Conceptual artist and filmmaker Shezad Dawood will premiere his latest short at the Marrakech Biennale at the end of February. Shot in Morocco’s Sidi Ifni, Towards the Possible Film examines histories of violence and future dystopias, played out across parallel universes. The 20 minute film follows two blue-skinned astronauts who emerge from the sea and are confronted by the desolate landscape’s local inhabitants, a group of post-apocalyptic cavemen, resulting in a tense stand-off and climactic act of violence. Aesthetica spoke to Dawood about Towards the Possible Film and his affinity with Morocco.

A: Could you talk a little about Towards the Possible Film.

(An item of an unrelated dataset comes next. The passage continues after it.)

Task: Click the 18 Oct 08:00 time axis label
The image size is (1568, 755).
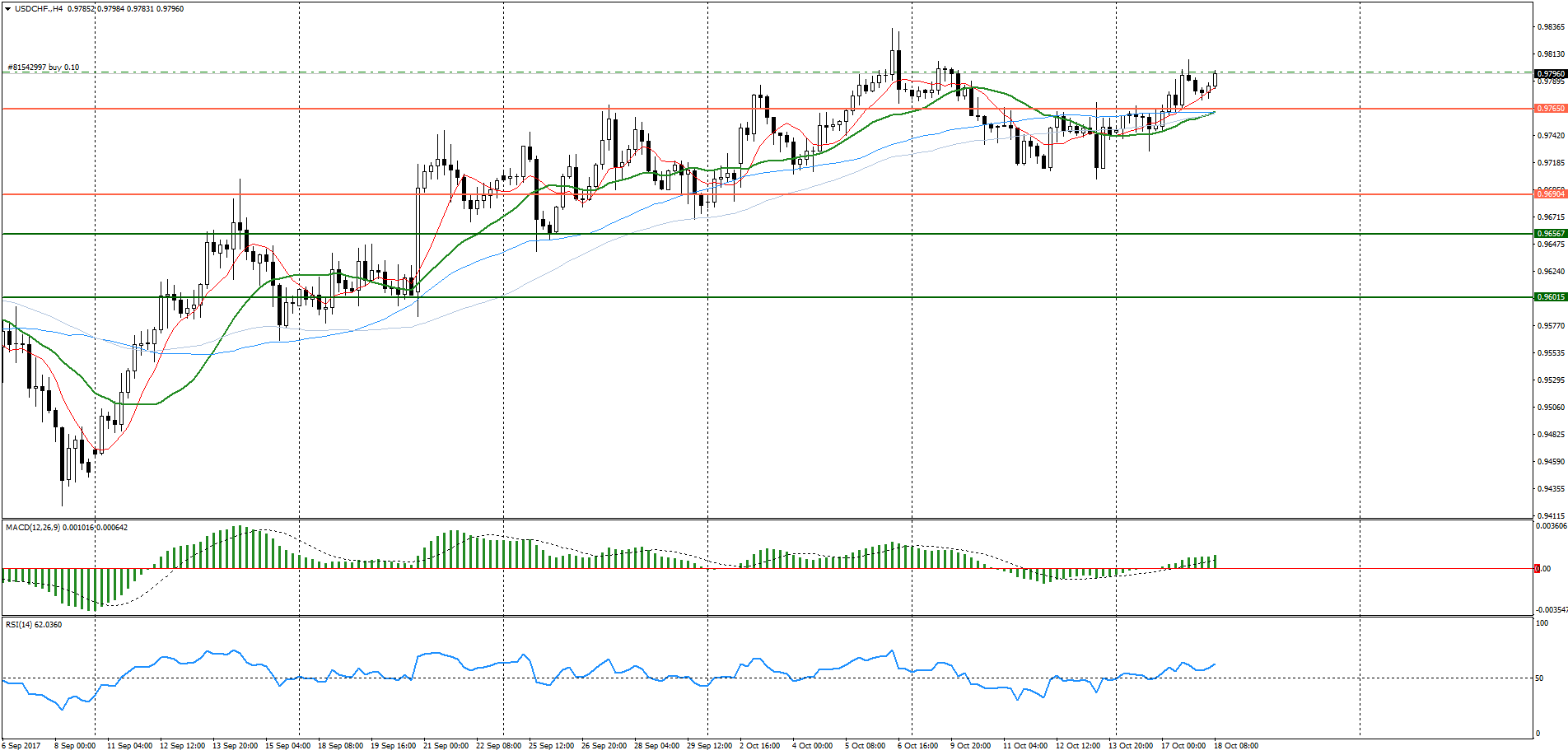Action: pyautogui.click(x=1236, y=746)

Was it commissioned specially for the event?
It wasn’t exactly commissioned for the Biennale. The film was co-commissioned by Film and Video Umbrella in the UK and the Delfina Foundation, and then with further support from various partners. It’s not quite to the scale of my feature film but for a short installation for gallery purposes it’s very ambitious. It’s premiering in Marrakech and going on to Art Dubai as the main video installation in a special non-commercial section at the fair. After, it’s also going to be part of my solo show at Parasol Unit in April,which also tours to Leeds Art Gallery in October. So it’s no rest for the wicked for the coming couple of months.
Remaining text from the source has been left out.